To do →
Copy the material below, swapping "logo icon" for "emblem" and leaving everything else unchanged.

+++

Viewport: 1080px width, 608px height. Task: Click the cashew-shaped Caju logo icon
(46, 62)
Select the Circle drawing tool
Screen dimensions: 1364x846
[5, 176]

+++

Result below →
Viewport: 1080px width, 608px height. Task: Click the cashew-shaped Caju emblem
(46, 62)
Select the Circle drawing tool
Screen dimensions: 1364x846
[5, 176]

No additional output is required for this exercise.